[[ AVAILABLE DATA, beginning ]]

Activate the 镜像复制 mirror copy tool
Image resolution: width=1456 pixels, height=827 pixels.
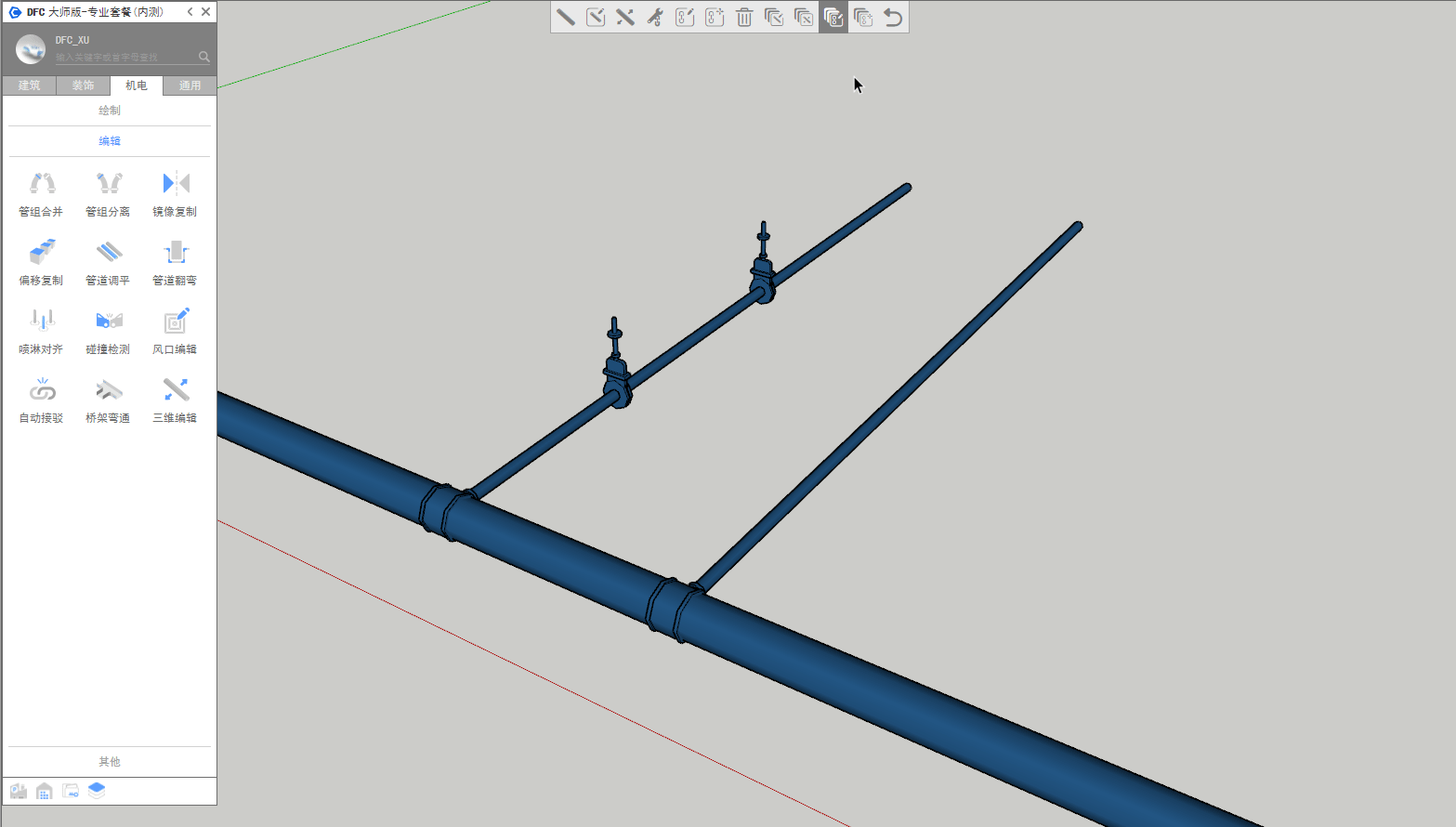176,193
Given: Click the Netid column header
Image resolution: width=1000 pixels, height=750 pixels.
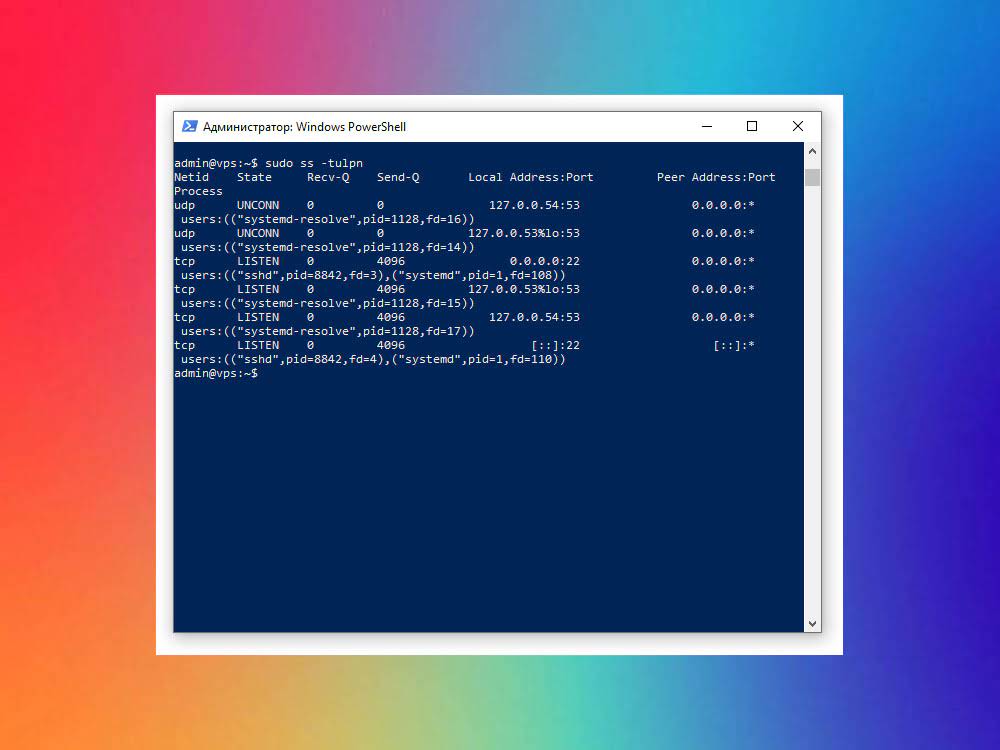Looking at the screenshot, I should [x=191, y=177].

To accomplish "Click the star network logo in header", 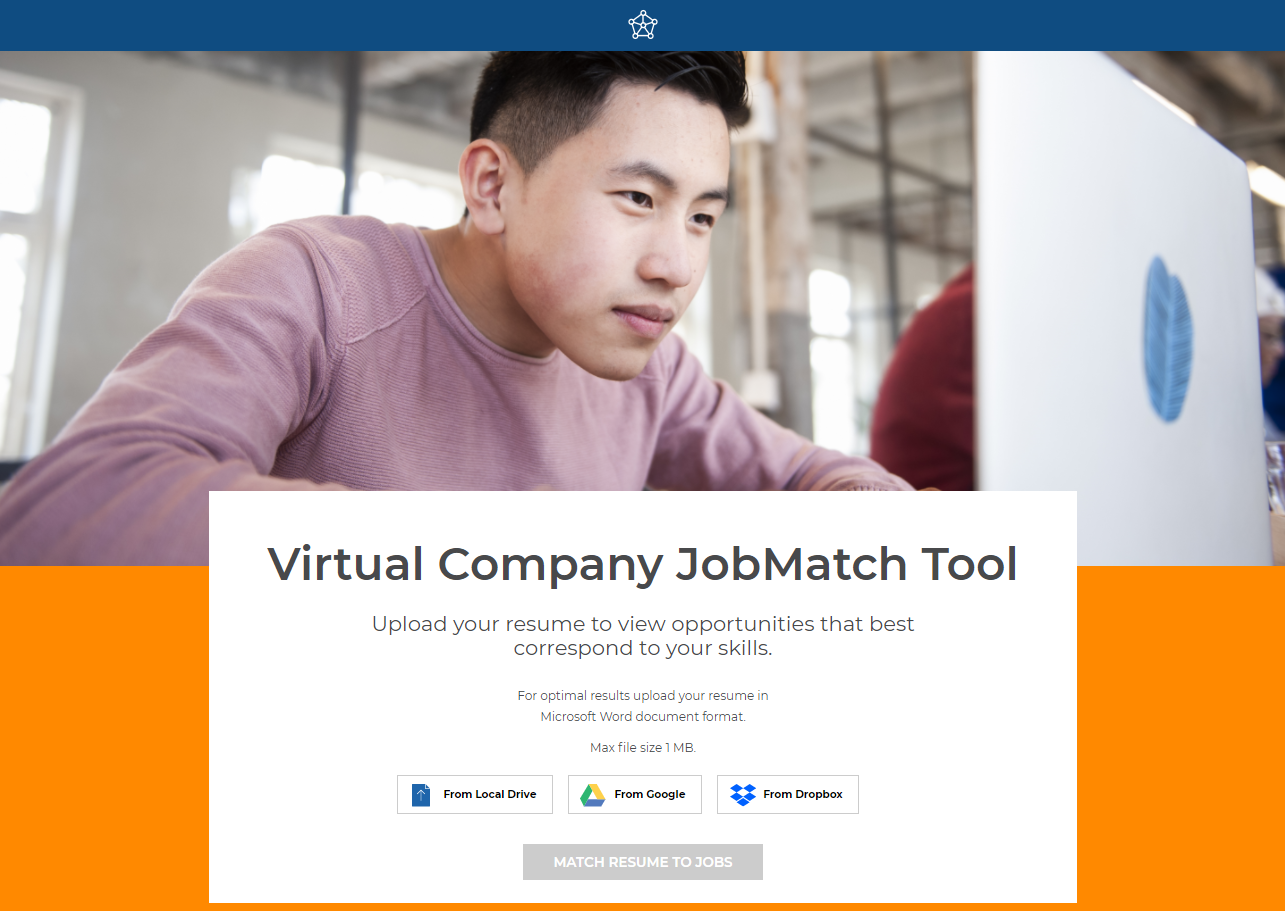I will click(643, 25).
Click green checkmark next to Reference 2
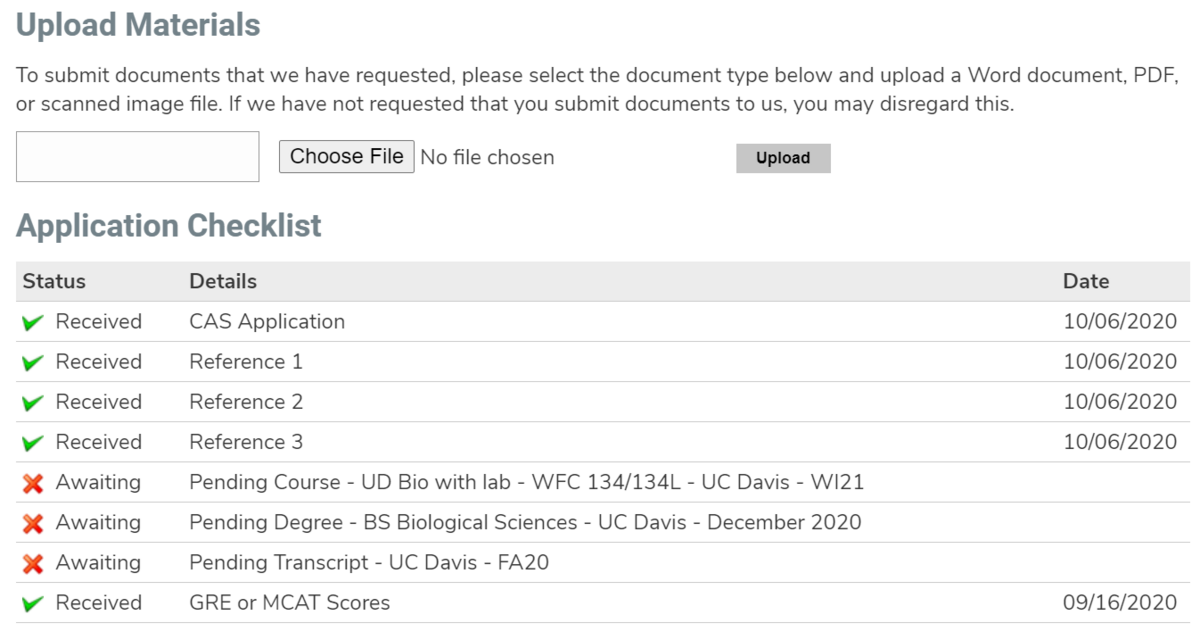 pyautogui.click(x=33, y=403)
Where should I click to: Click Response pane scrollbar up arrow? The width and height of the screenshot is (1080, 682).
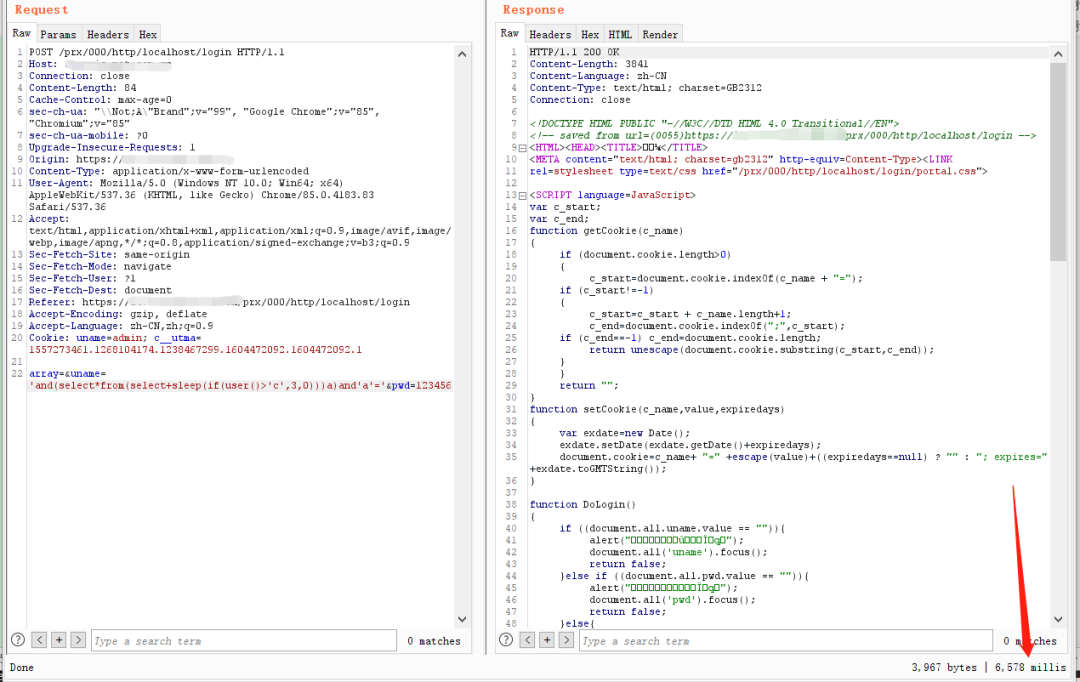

[[ AVAILABLE DATA, end ]]

§ WHAT THE TASK ASKS
Each line from the one that contains "Click green checkmark next to Reference 2" through the end of the records should be restated exactly; include both end lines and leave any pictures out.

§ EXPECTED ANSWER
Click green checkmark next to Reference 2
 pyautogui.click(x=33, y=403)
Where should I click to: Click Response pane scrollbar up arrow? The width and height of the screenshot is (1080, 682).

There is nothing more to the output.